The pictures stay out; everything else in the entries below must be returned exactly.

Raw data below:

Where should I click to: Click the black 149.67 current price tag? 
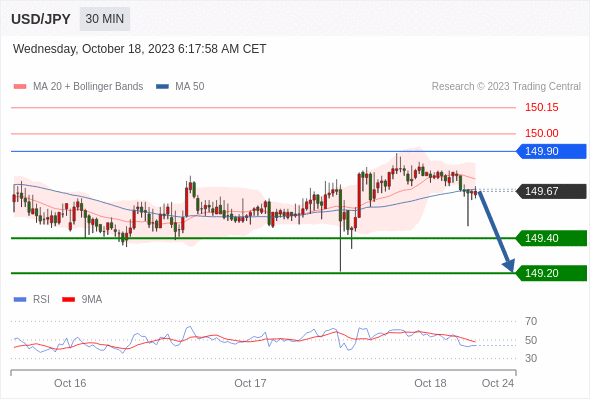[x=551, y=191]
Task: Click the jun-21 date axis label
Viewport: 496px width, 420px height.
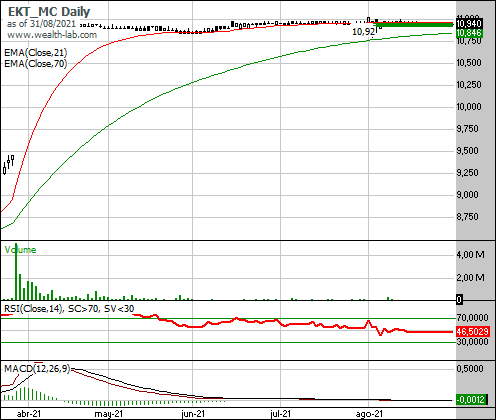Action: point(193,414)
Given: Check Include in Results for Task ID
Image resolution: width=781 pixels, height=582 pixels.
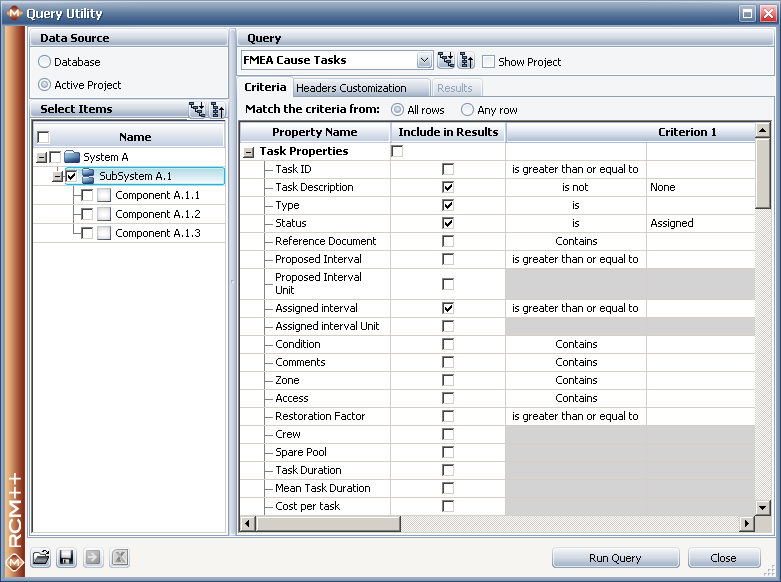Looking at the screenshot, I should coord(448,169).
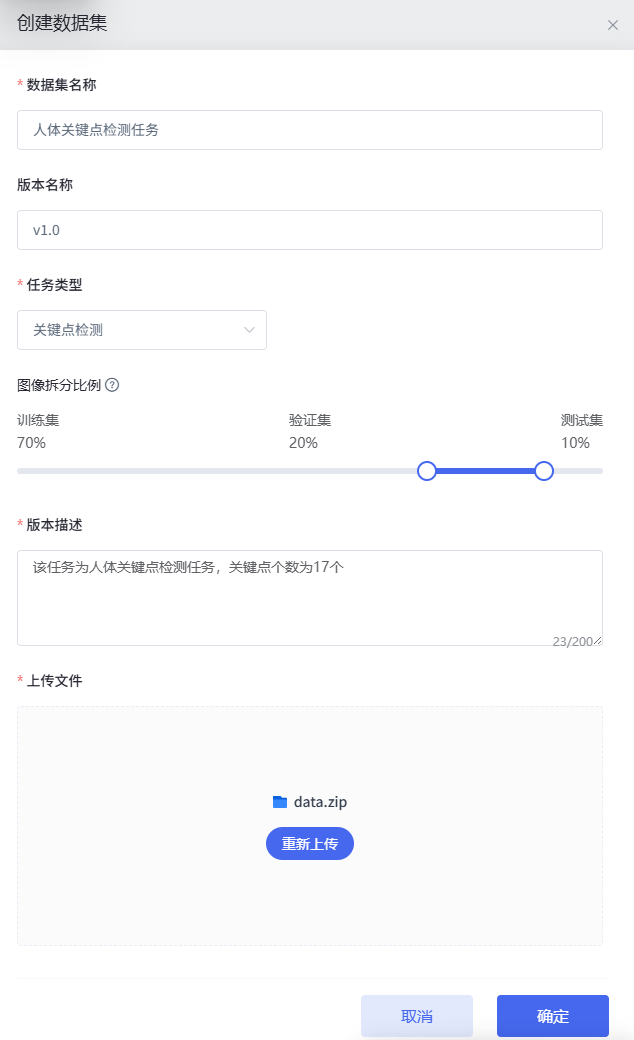Focus the 版本名称 field showing v1.0
The image size is (634, 1040).
click(310, 230)
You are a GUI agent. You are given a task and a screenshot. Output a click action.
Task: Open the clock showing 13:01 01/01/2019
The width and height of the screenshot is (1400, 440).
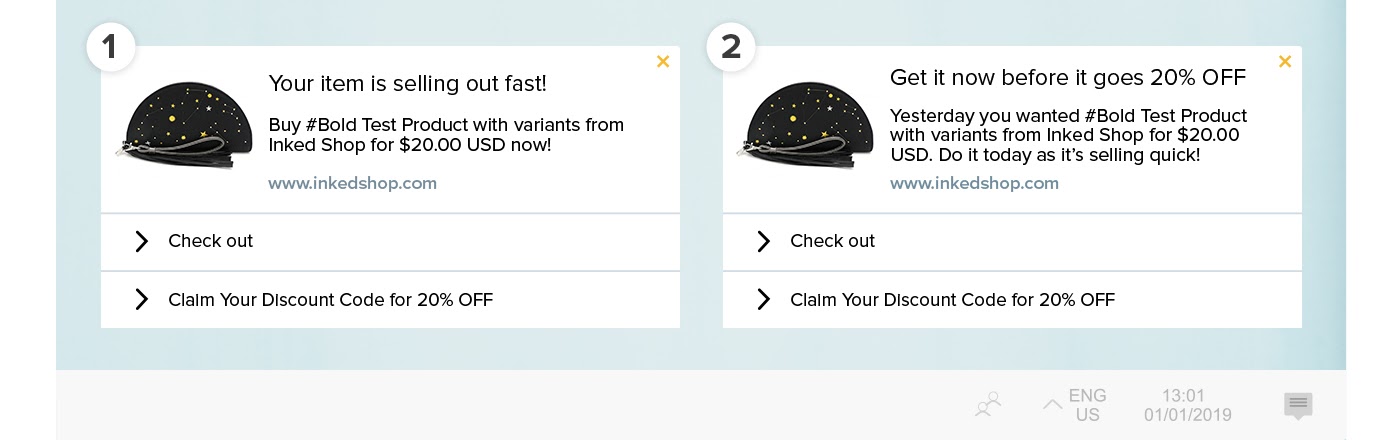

End of Raw data.

--- Completed task ---
Where should I click to: Click the black 149.67 current price tag? 
[x=551, y=191]
Task: Click the jun-21 date axis label
Viewport: 496px width, 420px height.
Action: point(193,414)
Given: Check Include in Results for Task ID
Image resolution: width=781 pixels, height=582 pixels.
Looking at the screenshot, I should coord(448,169).
Focus the 版本名称 field showing v1.0
The image size is (634, 1040).
click(310, 230)
You are a GUI agent. You are given a task and a screenshot. Output a click action.
Task: Open the clock showing 13:01 01/01/2019
The width and height of the screenshot is (1400, 440).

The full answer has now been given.